_PROVIDED TEXT_

# Database Discussions > MS SQL Server 7/MS SQL Server 2000 >  DTS RunTime Error "received invalid column length from BCP client"

## TracyL

when i tried to run a DTS which transfer bulk data between 2 SQL servers, i got following error message:
==================================================  ============
Error:  -2147467259 (80004005); Provider Error:  4815 (12CF)
Error string:  Received invalid column length from bcp client.
Error source:  Microsoft OLE DB Provider for SQL Server
Help file:  
Help context:  0
==================================================  ===========

if anybody has encounter the same problem before? after testing, i think it&#39;s
must related with network traffic problem. but i can not figure out how to solve it.

----------


## stoney

Make sure the type r the same.  Go to the transform radio button and u can see what r the different types.


------------
TracyL at 7/26/2002 7:39:48 AM

when i tried to run a DTS which transfer bulk data between 2 SQL servers, i got following error message:
==================================================  ============
Error:  -2147467259 (80004005); Provider Error:  4815 (12CF)
Error string:  Received invalid column length from bcp client.
Error source:  Microsoft OLE DB Provider for SQL Server
Help file:  
Help context:  0
==================================================  ===========

if anybody has encounter the same problem before? after testing, i think it&#39;s
must related with network traffic problem. but i can not figure out how to solve it.

----------


## zepo

its occurs because of , one of your columns in sql table doesnt match the field that you send to. 

for example you have a string as "12345" and you try , write it to "number" column, its varchar(3)..

so sql gives that error because you try to write 5 chars to a max number 3 char column.

----------

_ENTRIES SHOWN_

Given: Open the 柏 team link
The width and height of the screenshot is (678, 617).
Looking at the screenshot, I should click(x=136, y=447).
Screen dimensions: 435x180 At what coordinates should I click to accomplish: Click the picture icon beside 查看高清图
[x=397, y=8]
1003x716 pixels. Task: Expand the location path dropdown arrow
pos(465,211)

--

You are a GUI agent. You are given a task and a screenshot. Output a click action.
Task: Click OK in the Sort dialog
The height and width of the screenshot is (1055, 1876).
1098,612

_GIVEN EXERCISE 1_
Which field labels appear in the error message quoted in the DTS error thread? List each label once.
_GIVEN EXERCISE 2_
Answer these questions about the DTS error thread:
(a) What is the error string in the quoted error message?
(b) Which radio button does stoney say to go to?
(c) In zepo's example, what type is the "number" column?

_RESPONSE 1_
Error
Provider Error
Error string
Error source
Help file
Help context

_RESPONSE 2_
(a) Received invalid column length from bcp client.
(b) The transform radio button.
(c) varchar(3).